Psalms 35:23

Vraag om recht te doen

De vijanden zeggen in Ps 35:21 dat zij “het” hebben gezien, maar David zegt tegen de HEERE: “U hebt het gezien” (Ps 35:22). En dat is waar het om gaat. De HEERE laat niet van Zich horen, maar David weet dat Hij het heeft gezien. Hij roept Hem op Zijn zwijgen te verbreken. Hij vraagt aan de “Heere”, Adonai, niet ver van hem te blijven, waarmee hij wil zeggen dat de Heere toch dicht bij hem zal komen om hem daadwerkelijk te helpen (vgl. Ps 22:12).

David roept God op om te ontwaken (letterlijk: op te staan) en wakker te worden (Ps 35:23; vgl. Ps 44:24). Hij weet dat God alles heeft gezien. Maar omdat God niets doet, lijkt het voor David of Hij Zich slapend houdt. Het is, volgens David, de hoogste tijd dat God handelend optreedt om Zijn gezalfde koning recht te doen. Hij doet een hartstochtelijk beroep op God, Die hij “mijn God en Heere” noemt, om zijn rechtszaak te voeren. Dan kan Hij de aanklagers de mond snoeren.

Het gaat David erom dat God hem recht doet naar Zijn, dat is Gods, gerechtigheid (Ps 35:24). Alleen als God, Die hij weer nadrukkelijk aanspreekt, dit keer als “HEERE, mijn God”, hem met Zijn gerechtigheid recht doet, zal elke aanklacht definitief afgewezen worden. De aanklagers zal de aanleiding ontnomen zijn om zich over hem te verblijden. Hij zal in het gelijk gesteld worden en door God worden verlost.

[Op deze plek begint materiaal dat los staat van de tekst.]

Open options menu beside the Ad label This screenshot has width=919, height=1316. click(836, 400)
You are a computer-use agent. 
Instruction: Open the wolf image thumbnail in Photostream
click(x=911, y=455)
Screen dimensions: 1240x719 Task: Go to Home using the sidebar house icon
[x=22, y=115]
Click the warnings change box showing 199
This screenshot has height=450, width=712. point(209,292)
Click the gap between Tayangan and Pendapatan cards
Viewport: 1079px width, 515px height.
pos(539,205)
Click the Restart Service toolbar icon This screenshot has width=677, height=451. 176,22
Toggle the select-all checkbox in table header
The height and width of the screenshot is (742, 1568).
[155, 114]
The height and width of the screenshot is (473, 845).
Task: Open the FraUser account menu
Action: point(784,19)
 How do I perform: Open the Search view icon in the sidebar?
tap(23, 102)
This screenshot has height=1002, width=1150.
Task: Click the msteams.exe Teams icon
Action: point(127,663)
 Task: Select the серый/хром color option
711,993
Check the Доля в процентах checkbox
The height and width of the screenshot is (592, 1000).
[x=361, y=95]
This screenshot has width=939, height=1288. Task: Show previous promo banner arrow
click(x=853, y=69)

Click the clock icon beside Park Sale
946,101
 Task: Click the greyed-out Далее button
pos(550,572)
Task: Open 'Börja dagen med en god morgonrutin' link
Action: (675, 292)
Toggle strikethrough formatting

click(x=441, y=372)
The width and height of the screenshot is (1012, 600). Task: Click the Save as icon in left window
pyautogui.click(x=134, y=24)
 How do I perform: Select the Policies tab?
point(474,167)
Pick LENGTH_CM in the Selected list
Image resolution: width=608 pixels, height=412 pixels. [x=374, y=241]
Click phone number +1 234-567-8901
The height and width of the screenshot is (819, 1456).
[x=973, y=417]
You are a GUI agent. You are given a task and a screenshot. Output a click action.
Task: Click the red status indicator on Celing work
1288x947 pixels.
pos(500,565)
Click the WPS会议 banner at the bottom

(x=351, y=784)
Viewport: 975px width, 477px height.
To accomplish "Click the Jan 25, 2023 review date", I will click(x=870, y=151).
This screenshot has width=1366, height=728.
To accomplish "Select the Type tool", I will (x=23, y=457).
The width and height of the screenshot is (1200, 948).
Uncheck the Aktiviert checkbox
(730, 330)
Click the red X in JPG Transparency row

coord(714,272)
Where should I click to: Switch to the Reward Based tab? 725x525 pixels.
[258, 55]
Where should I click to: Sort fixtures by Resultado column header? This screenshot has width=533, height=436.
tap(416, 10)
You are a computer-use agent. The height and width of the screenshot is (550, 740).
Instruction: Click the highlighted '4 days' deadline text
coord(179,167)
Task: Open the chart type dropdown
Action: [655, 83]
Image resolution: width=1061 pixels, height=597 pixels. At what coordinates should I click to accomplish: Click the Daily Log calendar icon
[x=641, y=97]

Ze moeten zelfs niet de innerlijke genoegdoening van zijn veroordeling krijgen en niet “in hun hart” kunnen zeggen dat ze hun zin hebben (Ps 35:25). Van hun voornemen om hem te verslinden (vgl. Kl 2:16) mag niets terechtkomen. Ze moeten afdruipen, beschaamd en allemaal rood van schaamte, al die mensen die zich over zijn onheil verblijden (Ps 35:26). God moet hen met schaamte en schande bekleden (vgl. Ps 35:4), al die mensen die zich tegen hem verheffen om hem uit de weg te ruimen.